For each statement below, say yes or no as to whether it agrees with the text on domestic and foreign-owned banks in Colombia, and quote the deciding words of the text: (a) over 1990–98, foreign-owned banks had a higher average reserve requirement than domestic banks; (b) labor costs come to about 5% of total assets for both groups of banks; (c) over 1991–98, foreign-owned banks charged a lower average loan rate than domestic banks.
----- Page
The frequency of the data is semi—annual, and is based on balance sheets and profit/loss statements obtained from the Colombian Bankers’ Association (1991–96) and the Banking Superintendency (1996–98)19.

B. Domestic vs. foreign—owned banks

The importance of (non interest—bearing) demand deposits has fallen sharply for both types of banks, and foreign—owned banks have consistently lower ratios of demand deposits to total deposits (Figure 2). Consequently, since reserve requirements are higher for demand deposits than for other type of deposits, these institutions have generally been subjected to lower overall reserve requirements.20 During the 1990–98 period demand deposits as a percentage of total deposits stood at 48.5% in the case of domestic banks and at 38.5% in the case of foreign—owned institutions (Figure 2. A), and the average reserve requirement has been 23.4% for the former group, 19.8% for the latter (Figure 2. B). The less intensive use of demand deposits by foreign—owned banks is also reflected in higher interest payments relative to total deposits (17.9% vs. 15% in the case of domestic banks, Figure 2. C). For all three indicators, the differences across the two types of banks appear to be diminshing over time.

Figure 2
Figure 2

Foreign and domestic banks (1991-1998)

Citation: IMF Working Papers 1999, 150; 10.5089/9781451856941.001.A001

Regardless of ownership, Colombian banks show a similar ratio of labor costs to total assets, around 5% (Figure 3. A). However, other indicators of productivity are higher in the case of foreign—owned institutions; they tend to have less personnel per loan and pay higher wages21, thus suggesting a higher level of qualification of their employees (Figures 3. B and 3. C). Regarding the quality of assets, both groups show an improvement through time, more significant in the case of foreign—owned institutions. At the end of our sample non—performing loans stood at 4.3% of total loans in the case of foreign—owned banks and at 5.5% in the case of other private institutions (Figure 3. D).

Figure 3
Figure 3

Foreign and domestic banks (1991-1998)

Citation: IMF Working Papers 1999, 150; 10.5089/9781451856941.001.A001

Higher efficiency and better quality of loans should imply that foreign—owned banks could afford to charge a lower interest rate on loans. As Figure 3. E. illustrates, at least until 1993 this was not the case.22 In fact, on average for the 1991–98 period, they charged a slightly higher rate (38.7%) than their domestically—owned counterparts (35.3%).
----------
----- Given material
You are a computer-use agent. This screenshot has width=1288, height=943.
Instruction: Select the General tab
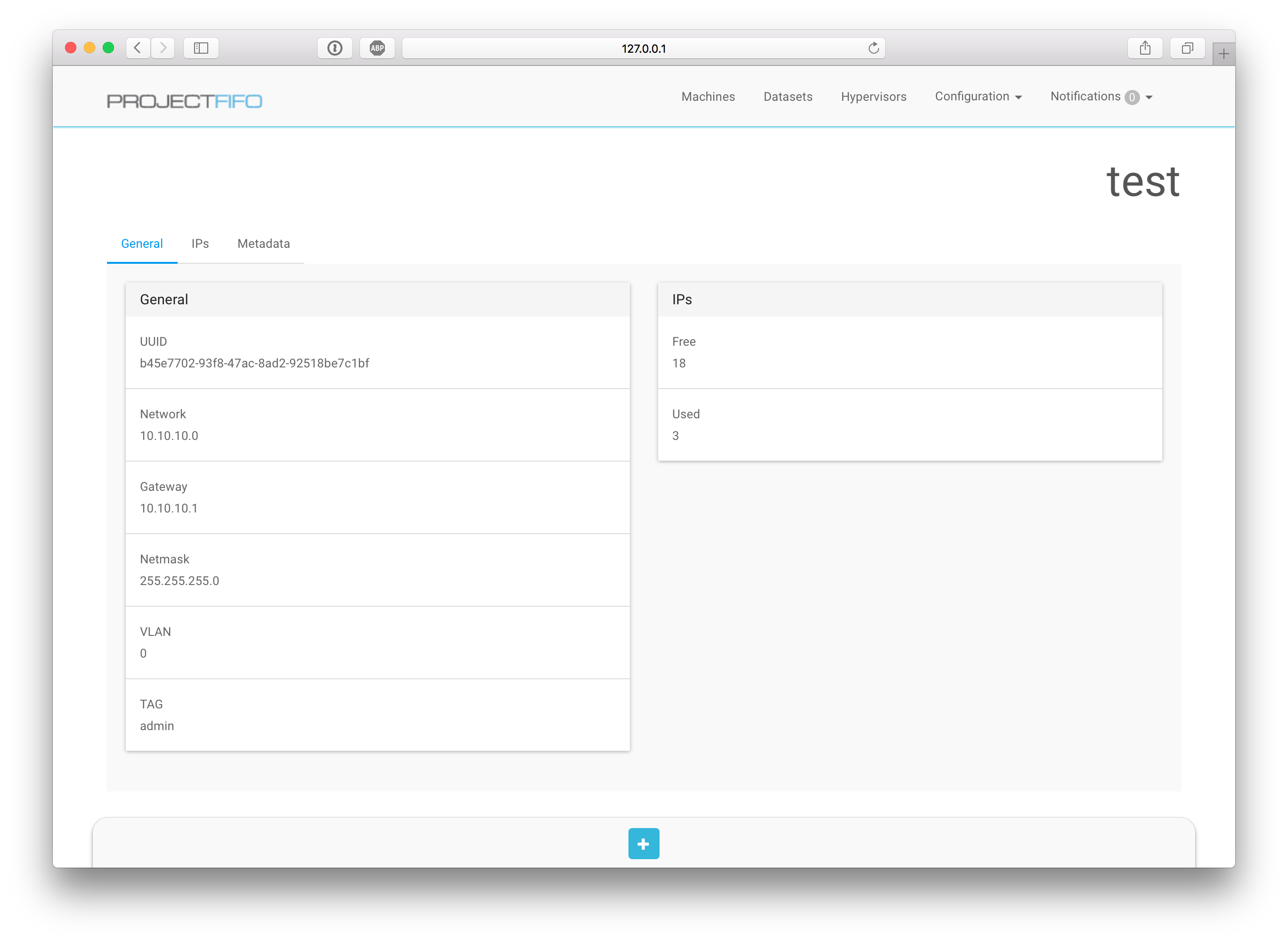(x=142, y=244)
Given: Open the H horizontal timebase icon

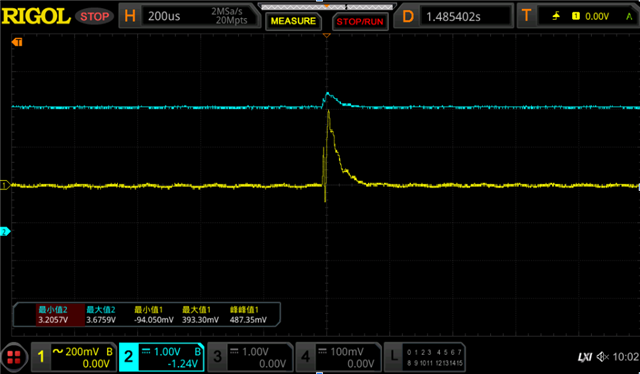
----------
◆ **Result of the exercise**
(a) No: "the average reserve requirement has been 23.4% for the former group, 19.8% for the latter"
(b) Yes: "Regardless of ownership, Colombian banks show a similar ratio of labor costs to total assets, around 5%"
(c) No: "on average for the 1991–98 period, they charged a slightly higher rate (38.7%) than their domestically—owned counterparts (35.3%)"